More than 90 percent of Americans are affected by acne at some point in their lives. Surprisingly, scientists know very little about what causes the skin disorder and have made very few developments in treating it. For the last few decades, acne treatments have remained the same with tools like benzoyl peroxide, antibiotics and Accutane. But according to new research, doctors are one step closer to new a treatment against acne breakouts and there may finally be a new weapon to add to the list. Researchers from UCLA and the University of Pittsburgh have discovered a harmless virus living on our skin that seeks and kills pimple-causing bacteria naturally.
The scientists involved in the study examined Propionibacterium acnes, an acne-triggering bacterium that thrives in our pores, and P. acnes phages, a virus family that lives on human skin. While the viruses cause no harm to humans, they are programmed to infect and kill the P. acnes bacteria.
P. acnes bacteria are responsible for causing the swollen, red bumps commonly seen with acne by aggravating the immune system. Most acne treatments work to reduce the amount of P. acnes bacteria present on the skin. "We know that sex hormones, facial oil and the immune system play a role in causing acne; however, a lot of research implicates P. acnes as an important trigger," explains first author Laura Marinelli, a UCLA postdoctoral researcher. "Sometimes they set off an inflammatory response that contributes to the development of acne."
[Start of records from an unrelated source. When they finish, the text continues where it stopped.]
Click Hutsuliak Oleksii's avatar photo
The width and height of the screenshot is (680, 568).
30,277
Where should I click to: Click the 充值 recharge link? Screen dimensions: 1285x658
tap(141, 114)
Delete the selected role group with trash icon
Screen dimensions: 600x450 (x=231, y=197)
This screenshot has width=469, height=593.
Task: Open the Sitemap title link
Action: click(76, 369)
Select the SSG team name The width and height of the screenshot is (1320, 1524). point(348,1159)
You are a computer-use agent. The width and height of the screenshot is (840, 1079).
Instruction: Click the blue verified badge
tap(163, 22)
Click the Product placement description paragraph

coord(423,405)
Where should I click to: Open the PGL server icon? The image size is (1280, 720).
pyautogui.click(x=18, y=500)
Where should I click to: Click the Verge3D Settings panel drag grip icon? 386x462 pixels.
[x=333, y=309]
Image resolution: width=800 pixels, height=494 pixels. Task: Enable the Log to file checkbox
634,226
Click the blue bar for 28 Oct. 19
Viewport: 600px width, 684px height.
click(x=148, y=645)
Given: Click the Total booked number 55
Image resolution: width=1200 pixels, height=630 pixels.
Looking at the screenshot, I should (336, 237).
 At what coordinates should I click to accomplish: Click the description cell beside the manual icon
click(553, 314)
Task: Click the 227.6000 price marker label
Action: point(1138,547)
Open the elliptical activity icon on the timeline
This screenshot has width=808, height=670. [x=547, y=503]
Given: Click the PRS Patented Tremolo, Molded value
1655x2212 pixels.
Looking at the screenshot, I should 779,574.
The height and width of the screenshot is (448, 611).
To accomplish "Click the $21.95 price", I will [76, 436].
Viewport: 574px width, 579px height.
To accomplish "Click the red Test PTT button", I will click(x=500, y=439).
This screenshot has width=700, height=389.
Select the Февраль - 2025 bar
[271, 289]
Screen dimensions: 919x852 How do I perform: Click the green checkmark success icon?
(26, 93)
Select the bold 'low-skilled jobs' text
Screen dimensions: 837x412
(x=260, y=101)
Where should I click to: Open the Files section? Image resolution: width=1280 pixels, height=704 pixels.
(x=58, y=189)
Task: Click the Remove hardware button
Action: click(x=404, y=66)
For the study, the researchers used over-the-counter pore-cleansing strips to lift acne bacteria and the P. acnes phages from volunteers’ noses—both clear and broken out. Upon further research, the scientists realized that the virus’s small size, limited diversity and ability to kill their hosts made them ideal for the development of a new anti-acne treatment.
Further research will be conducted to determine the compound’s safety and effectiveness in treating acne.